Stored data:

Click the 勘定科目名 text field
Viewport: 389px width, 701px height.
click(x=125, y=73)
==
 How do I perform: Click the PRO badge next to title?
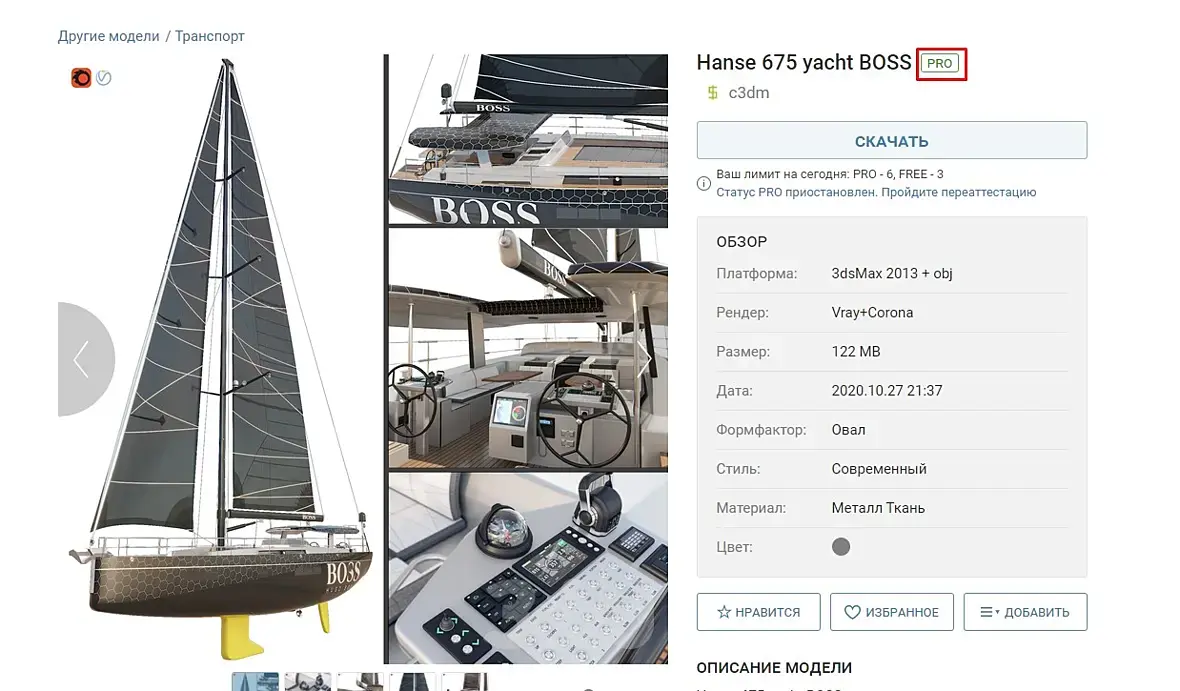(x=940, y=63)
--
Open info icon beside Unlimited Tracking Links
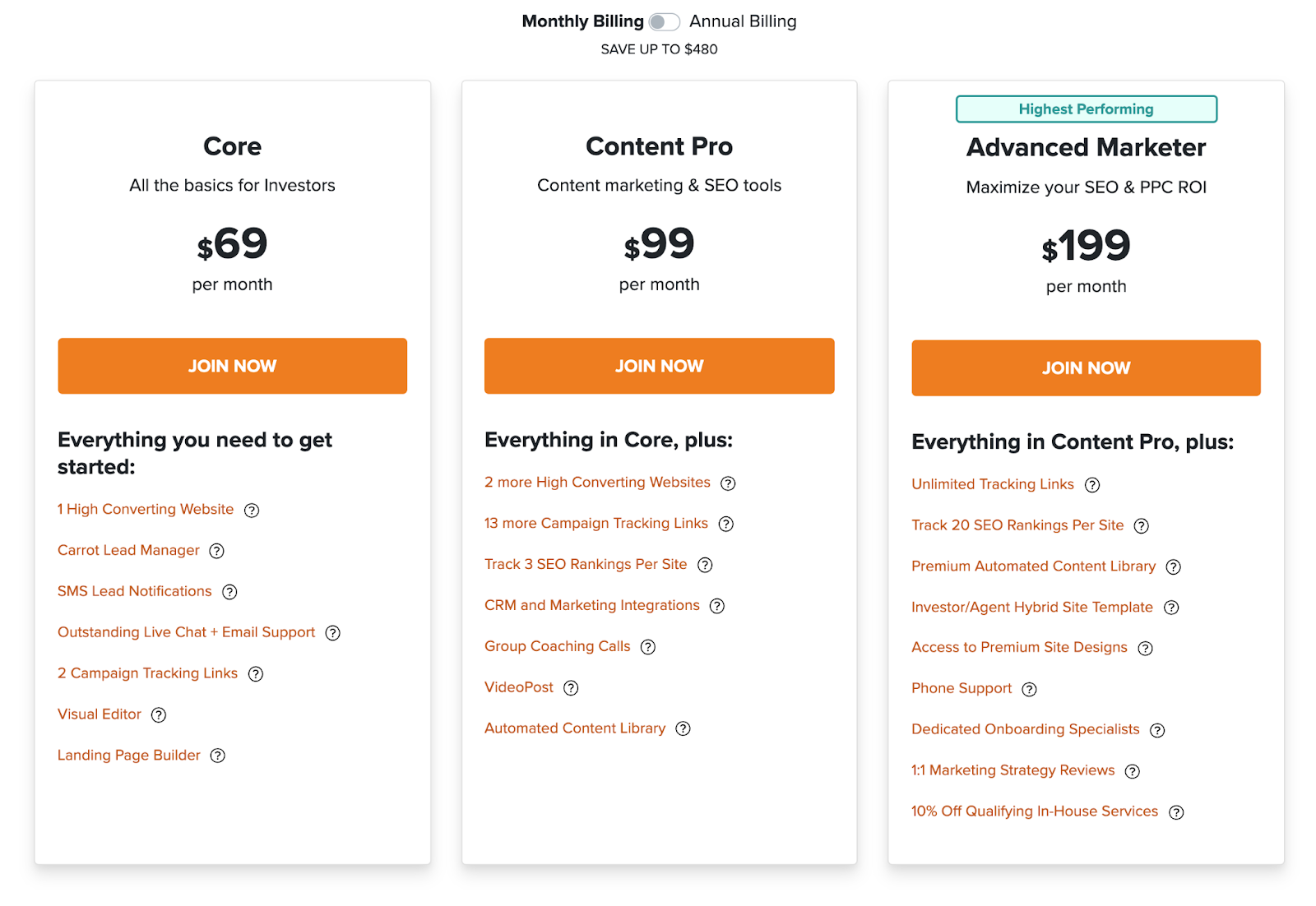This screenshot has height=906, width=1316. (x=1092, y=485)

Work required: Write out the material word for word, from the line with "Click the 勘定科目名 text field" through the line with "click(x=125, y=73)", and include both of those lines.

Response to this task:
Click the 勘定科目名 text field
Viewport: 389px width, 701px height.
click(x=125, y=73)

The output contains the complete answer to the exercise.